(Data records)
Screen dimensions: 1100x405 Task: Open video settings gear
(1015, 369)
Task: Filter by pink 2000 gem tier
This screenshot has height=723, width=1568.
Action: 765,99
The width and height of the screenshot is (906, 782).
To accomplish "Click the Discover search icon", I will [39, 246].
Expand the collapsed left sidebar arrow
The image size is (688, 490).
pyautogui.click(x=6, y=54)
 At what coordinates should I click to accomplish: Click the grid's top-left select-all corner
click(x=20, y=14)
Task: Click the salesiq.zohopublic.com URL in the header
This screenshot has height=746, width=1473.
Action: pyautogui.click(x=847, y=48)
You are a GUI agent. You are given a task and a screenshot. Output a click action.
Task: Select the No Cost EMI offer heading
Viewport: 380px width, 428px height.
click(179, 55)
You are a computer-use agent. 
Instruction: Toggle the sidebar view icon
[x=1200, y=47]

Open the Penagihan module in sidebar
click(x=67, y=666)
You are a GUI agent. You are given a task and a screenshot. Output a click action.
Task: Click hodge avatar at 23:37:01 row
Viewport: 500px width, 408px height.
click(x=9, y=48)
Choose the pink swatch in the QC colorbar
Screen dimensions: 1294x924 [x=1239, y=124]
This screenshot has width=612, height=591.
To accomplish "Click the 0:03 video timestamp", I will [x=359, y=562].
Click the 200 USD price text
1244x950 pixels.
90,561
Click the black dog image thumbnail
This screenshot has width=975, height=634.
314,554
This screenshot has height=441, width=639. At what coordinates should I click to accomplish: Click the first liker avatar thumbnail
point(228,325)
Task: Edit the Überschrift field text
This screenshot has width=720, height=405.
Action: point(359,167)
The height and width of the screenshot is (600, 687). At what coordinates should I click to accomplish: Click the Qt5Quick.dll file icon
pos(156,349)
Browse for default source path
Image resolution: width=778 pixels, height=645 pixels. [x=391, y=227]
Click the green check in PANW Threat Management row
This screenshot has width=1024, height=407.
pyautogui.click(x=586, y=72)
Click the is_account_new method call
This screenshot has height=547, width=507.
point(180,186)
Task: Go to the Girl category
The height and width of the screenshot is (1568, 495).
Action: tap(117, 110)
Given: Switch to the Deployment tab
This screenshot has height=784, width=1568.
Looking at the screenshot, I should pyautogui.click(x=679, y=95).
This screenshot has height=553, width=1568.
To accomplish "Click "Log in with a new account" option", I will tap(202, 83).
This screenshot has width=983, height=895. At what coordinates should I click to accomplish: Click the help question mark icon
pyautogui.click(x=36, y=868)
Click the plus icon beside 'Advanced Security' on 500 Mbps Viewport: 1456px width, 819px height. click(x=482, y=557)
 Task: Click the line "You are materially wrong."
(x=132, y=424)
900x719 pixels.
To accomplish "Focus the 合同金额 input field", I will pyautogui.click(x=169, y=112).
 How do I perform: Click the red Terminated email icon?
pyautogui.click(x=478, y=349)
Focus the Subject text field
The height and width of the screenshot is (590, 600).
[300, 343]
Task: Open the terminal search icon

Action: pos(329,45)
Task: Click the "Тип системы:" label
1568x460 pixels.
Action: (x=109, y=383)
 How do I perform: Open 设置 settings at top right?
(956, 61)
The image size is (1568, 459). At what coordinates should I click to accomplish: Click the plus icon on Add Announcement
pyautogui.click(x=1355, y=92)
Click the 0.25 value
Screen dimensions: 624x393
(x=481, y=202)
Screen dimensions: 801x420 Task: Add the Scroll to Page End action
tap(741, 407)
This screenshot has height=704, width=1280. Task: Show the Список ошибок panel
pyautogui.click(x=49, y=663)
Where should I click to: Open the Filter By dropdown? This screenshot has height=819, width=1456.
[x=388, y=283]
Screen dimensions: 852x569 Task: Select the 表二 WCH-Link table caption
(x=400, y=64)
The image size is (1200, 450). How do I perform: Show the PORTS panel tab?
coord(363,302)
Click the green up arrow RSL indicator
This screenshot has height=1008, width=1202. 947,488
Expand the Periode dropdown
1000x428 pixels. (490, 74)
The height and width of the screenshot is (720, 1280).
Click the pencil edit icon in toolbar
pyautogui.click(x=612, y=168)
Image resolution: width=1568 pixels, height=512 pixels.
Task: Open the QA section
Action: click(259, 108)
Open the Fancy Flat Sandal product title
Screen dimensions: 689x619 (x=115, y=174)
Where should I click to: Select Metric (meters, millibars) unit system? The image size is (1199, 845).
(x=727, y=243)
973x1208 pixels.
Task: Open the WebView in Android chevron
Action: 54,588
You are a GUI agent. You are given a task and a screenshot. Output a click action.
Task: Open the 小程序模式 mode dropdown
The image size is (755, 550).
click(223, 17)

Requirement: Start with the line above that contains "This screenshot has height=746, width=1473." and end with the line that contains "Click the black dog image thumbnail". Write out those lines exactly, and only those.

Your response:
This screenshot has height=746, width=1473.
Action: pyautogui.click(x=847, y=48)
You are a GUI agent. You are given a task and a screenshot. Output a click action.
Task: Select the No Cost EMI offer heading
Viewport: 380px width, 428px height.
click(179, 55)
You are a computer-use agent. 
Instruction: Toggle the sidebar view icon
[x=1200, y=47]

Open the Penagihan module in sidebar
click(x=67, y=666)
You are a GUI agent. You are given a task and a screenshot. Output a click action.
Task: Click hodge avatar at 23:37:01 row
Viewport: 500px width, 408px height.
click(x=9, y=48)
Choose the pink swatch in the QC colorbar
Screen dimensions: 1294x924 [x=1239, y=124]
This screenshot has width=612, height=591.
To accomplish "Click the 0:03 video timestamp", I will [x=359, y=562].
Click the 200 USD price text
1244x950 pixels.
90,561
Click the black dog image thumbnail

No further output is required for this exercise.